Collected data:
********

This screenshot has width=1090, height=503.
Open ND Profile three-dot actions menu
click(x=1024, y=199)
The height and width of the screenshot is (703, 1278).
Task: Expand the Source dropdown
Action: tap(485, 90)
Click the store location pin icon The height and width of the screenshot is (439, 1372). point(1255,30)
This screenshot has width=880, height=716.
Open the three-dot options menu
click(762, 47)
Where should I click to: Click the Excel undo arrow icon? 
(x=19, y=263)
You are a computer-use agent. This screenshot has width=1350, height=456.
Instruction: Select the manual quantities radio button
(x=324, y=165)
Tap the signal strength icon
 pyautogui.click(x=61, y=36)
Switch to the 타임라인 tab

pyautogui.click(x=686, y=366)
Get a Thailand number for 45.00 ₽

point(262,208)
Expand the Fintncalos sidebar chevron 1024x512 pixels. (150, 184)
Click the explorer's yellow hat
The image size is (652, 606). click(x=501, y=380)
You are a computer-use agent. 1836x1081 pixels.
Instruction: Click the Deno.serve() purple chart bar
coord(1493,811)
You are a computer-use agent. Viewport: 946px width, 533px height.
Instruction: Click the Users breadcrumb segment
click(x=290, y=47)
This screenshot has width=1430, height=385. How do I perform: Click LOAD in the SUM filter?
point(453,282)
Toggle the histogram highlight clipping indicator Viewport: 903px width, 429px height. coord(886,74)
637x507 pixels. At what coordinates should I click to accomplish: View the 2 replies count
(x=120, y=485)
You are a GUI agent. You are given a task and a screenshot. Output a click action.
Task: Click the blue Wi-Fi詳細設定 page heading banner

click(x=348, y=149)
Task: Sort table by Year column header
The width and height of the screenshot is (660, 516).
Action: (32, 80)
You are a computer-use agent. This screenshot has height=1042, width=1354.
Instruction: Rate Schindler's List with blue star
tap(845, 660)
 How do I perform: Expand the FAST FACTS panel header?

********

### THE TASK
State the number of lines above that hold the string "header", with nothing added.

### RESULT FOR THIS TASK
2